- Directed by: James Clavell
- Written by: Rafe Newhouse David Newhouse
- Produced by: Stanley Baker
- Starring: Stanley Baker Tommy Steele
- Cinematography: John Wilcox
- Edited by: Peter Thornton
- Music by: Elmer Bernstein
- Production company: Oakhurst Productions
- Distributed by: Paramount British Pictures
- Release date: 1 April 1969;
- Running time: 120 minutes
- Country: United Kingdom
- Language: English
- Budget: $3 million

= Where's Jack? =

1969 British film by James Clavell

Where's Jack? (also known as Run, Rebel, Run) is a 1969 British adventure film directed by James Clavell and starring Stanley Baker and Tommy Steele. It was written by Rafe Newhouse and David Newhouse and produced by Baker for his company Oakhurst Productions.

Mary Hopkin sings the title song.

==Plot==
The film recounts the exploits of notorious 18th-century criminal Jack Sheppard and London "Thief-Taker General" Jonathan Wild. The ending of the film is ambiguous, and suggests that Sheppard may have survived his execution and escaped to the Americas.

==Cast==
- Tommy Steele as Jack Sheppard
- Stanley Baker as Jonathan Wild
- Alan Badel as The Lord Chancellor
- Dudley Foster as Blueskin
- Fiona Lewis as Edgworth Bess Lyon
- Sue Lloyd as Lady Darlington
- Noel Purcell as Leatherchest
- Eddie Byrne as Rev. Wagstaff
- Michael Elphick as Hogarth
- Howard Goorney as surgeon
- John Hallam as the captain
- Harold Kasket as The King
- Caroline Munro as Madame Vendonne
- Cardew Robinson as Lord Mayor
- George Woodbridge as hangman

==Production==
Financing was provided by Paramount. According to producer Michael Deeley, this was obtained after a pitch made by Martin Baum, Stanley Baker's agent, to Charles Bludhorn, owner of Paramount. Baum described the film as being written by the writers of Point Blank (1967), produced by the maker of Zulu (1963) and directed by the man who made To Sir, with Love (1967) which, combined, made a profit of $45 million. Divided by four, that would have meant a profit of over $10 million after the $3 million cost was deducted. The pitch was successful, and Deeley says it remains one of his happiest memories in getting a film funded.

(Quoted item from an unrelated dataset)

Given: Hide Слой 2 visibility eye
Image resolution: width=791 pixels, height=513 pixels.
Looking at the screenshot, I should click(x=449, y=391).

Peter Bart, an executive at Paramount at the time, says Stanley Baker did the presentation with Deeley and Baum. Bart says Bludhorn believed that expensive films made the most money and was attracted to Where's Jack? in part by its cost, agreeing to finance without reading a script. He also claims that Deeley presented him with the relatively inexpensive The Italian Job and that Bart arranged for it to be financed without telling Bludhorn; Italian Job would go on to be a far more successful film.

Peter Yates said at the time that Stanley Baker was "rescuing" Tommy Steele from Hollywood musicals "to do some acting again". The film was announced in February 1968.

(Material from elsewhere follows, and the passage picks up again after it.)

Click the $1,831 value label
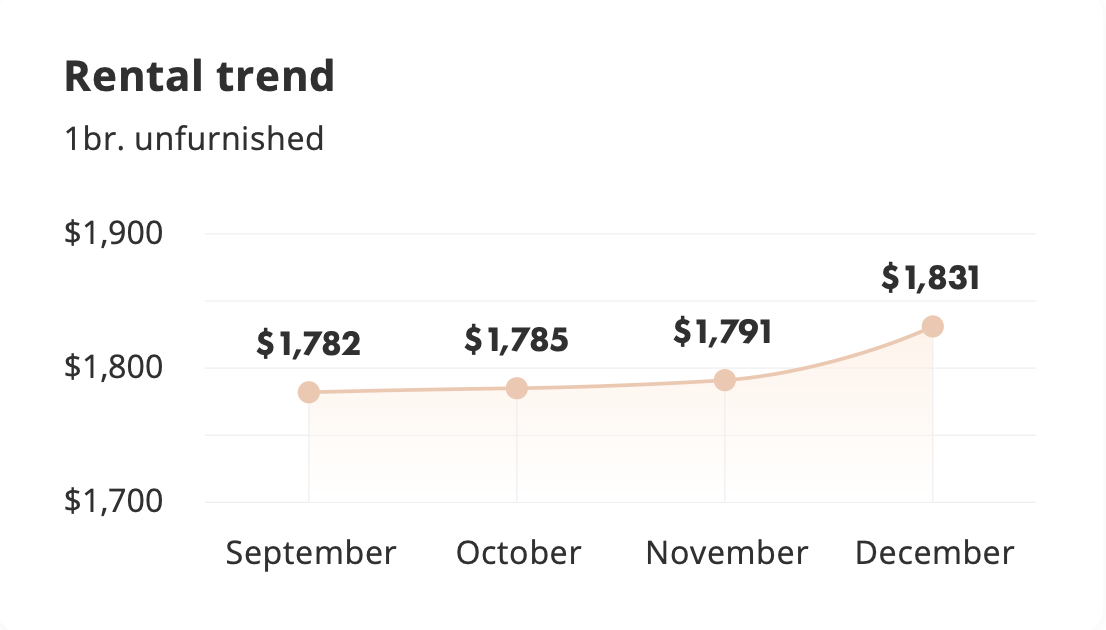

Filming took place in Ireland in June 1968. It finished by September.

==Reception==

=== Box office ===
Where's Jack? was a box office flop. The film was not released in the US after performing poorly in Europe. According to Filmink this failure "undid much of the good work of Robbery and The Italian Job."

=== Critical ===
The Monthly Film Bulletin wrote: "Handsomely mounted, expensively cast, and with a familiar enough story, Where's Jack? has on paper all the requirements for a smash box-office hit on the lines of Tom Jones, and presumably the makers had just this in mind. But something is missing – a touch of panache, a particle of real inspiration, perhaps even simply an element of good honest vulgarity ... James Clavell's direction is at times pedestrian, some of the acting is wooden, and there is a very perceptible sag in the middle of the film. This said, there is much to enjoy along the way ... Among the performances Stanley Baker's Wild stands out, though he brings perhaps a little too much complexity to the role of a dyed-in-the-wool villain. Tommy Steele copes well enough with the relatively simple demands made of him (though occasionally presenting a somewhat hangdog Jack), and Fiona Lewis at least looks her part to perfection, all melting eyes and bouncing bosom. But the real acting honours go to Dudley Foster and Noel Purcell as Jack's devoted companions .... All in all, an enjoyable if not consistently successful introduction to the predicted new wave of historical romances."

The Los Angeles Times wrote that it was "astonishingly similar, markedly better" to another film about a highwayman that came out around the same time, Sinful Davey.